NEW YORK - Large-cap funds have long served as core holdings for individual investors, and several years of outstanding performance have put small-cap funds in the spotlight. But you rarely hear about the benefits of owning stocks in the middle market.
That might seem surprising when you consider that mid-caps have performed exceptionally well in recent years. For example, if you'd invested in the Vanguard Mid Capitalization Index (VIMSX) five years ago, you would have earned annualized returns of about 9 percent. In contrast, the Vanguard Small Cap Index (NAESX) has earned annualized returns of slightly more than 6 percent, while the large-cap Vanguard 500 (VFINX) has lost an average of 2.6 percent each year.
For people looking for broad exposure to all the cap sizes, one solution might be a total stock market index fund, such as one that tracks the Wilshire 5000 - a basket of virtually every publicly traded company on the domestic market. But this index is constructed on a market-weighted basis, which means larger stocks have the greatest influence on its performance. Over the last five years, the Vanguard Total Stock Market Index (VTSMX) has posted an average annual loss of 1.5 percent.
For this reason, some money managers think the best way to build a diversified equity portfolio is to skip mid-caps altogether, and focus on the edges of the market, where stocks are most likely to outperform. It's not that mid-caps perform poorly; in fact, they're usually quite consistent. But their lack of big highs doesn't add much pizazz, said Richard Buck, managing editor of FundAdvice.com, a publication of Merriman Capital Management in Seattle. The real key to a diversified investment strategy is holding securities that behave very differently from one another.
Small stocks, which have market caps of $2 billion or less, and large stocks, which have market caps of $10 billion or more, tend to perform quite differently from each other during various market cycles. If you hold them both, you'll generally see strong returns from one or the other, and as long as you rebalance carefully - taking profits from the one that's outperforming and reinvesting in the one that lags - you're likely to come out ahead over the long term. Rebalancing is essential when it comes to buying low and selling high.

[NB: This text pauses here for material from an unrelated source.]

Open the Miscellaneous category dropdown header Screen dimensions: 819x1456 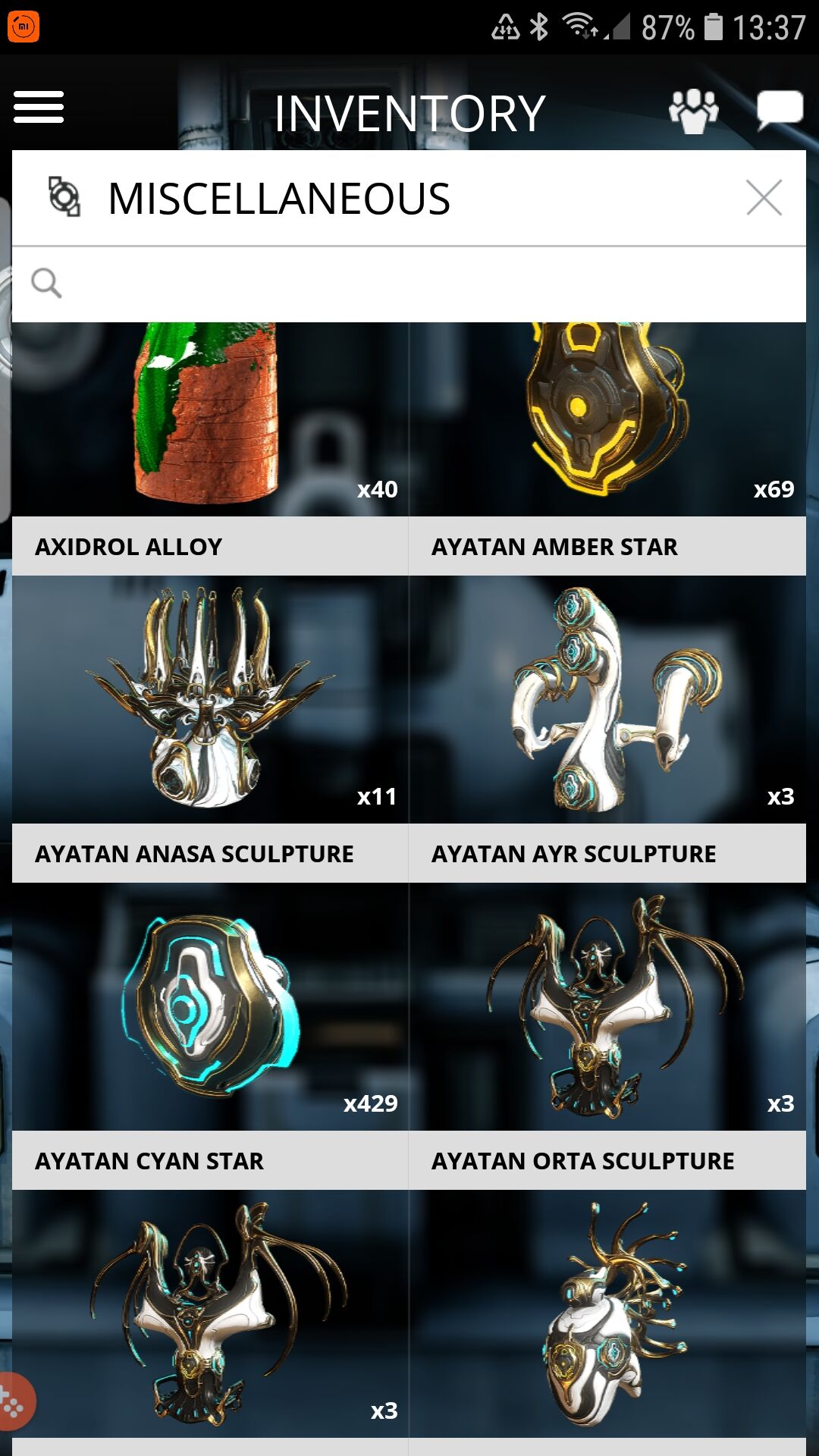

"We just think, dollar for dollar, our investors will get more return per unit of risk if they skip the mid-caps and stick with the large- and small-caps," said Buck. "If you had a perfectly balanced portfolio, mid-caps aren't going to give you anything extra. They're just going to give you more of the middle."
That said, if you're going to own just one fund, or you don't think you're up to rebalancing on a regular basis, you'd probably be better off owning a mid-cap fund than a total market fund. Of course, few financial professionals would recommend owning just one fund. If you do find yourself shopping for a mid-cap, you should think carefully about what you hope it will do for you and your portfolio.
Mid-cap funds tend to fall into two camps, said Christine Benz, associate director of fund analysis with Morningstar Inc. The first group is dedicated to investing in mid-cap stocks, which can be useful if you're building a portfolio laddered across different equity asset classes. The second type lands in the mid-cap category by happenstance, because the managers have latitude to invest wherever they find opportunities.
"Some of the very best managers have their roots in the mid-cap value box," Benz said. "Traditionally mid-cap value and blend has been a very rich area for stock pickers."
When dealing with a free-wheeling manager, however, you must watch the fund's portfolio carefully to make sure it doesn't start to overlap with your other holdings. For example, the Oakmark Select I (OAKLX) fund was a Morningstar mid-cap value pick until manager Bill Nygren shifted its focus to larger stocks. While it's still a fine fund with a strong track record, its median market cap of $13.7 billion puts it outside the mid-cap category.
Some mid-cap picks from Morningstar:
-T. Rowe Price Mid-Cap Value (TRMCX). With a five-year trailing return of 16.29 percent, this fund has a great track record, low volatility and a moderate expense ratio of 0.91 percent. Manager David J. Wallack, at the helm since 2001, looks for reasonably priced companies with strong managements. The average market cap is $4.63 billion.
-Ariel Appreciation (CAAPX). This fund invests more conservatively than its peers, and currently leans heavily into the large-cap space, with an average market cap of $9.84 billion. It has trailing five-year returns of 13.33 percent. While strong on most counts, Morningstar notes its 1.15 percent expense ratio could be lower. Manager John Rogers Jr. founded the firm in 1983, and also runs the small value Ariel Fund.
-TCW Galileo Value Opportunities (TGVOX). This fund's tendency to invest in turnaround stocks can cause some volatility, but it has a strong track record, with five-year trailing returns of 16.88 percent. Co-manager Susan Suvall has been with the firm for two decades, and has led this fund with Nicholas F. Gulluccio since its inception in 1997. Expenses are low, at 0.98 percent, and its average holding has a market cap of $3.7 billion.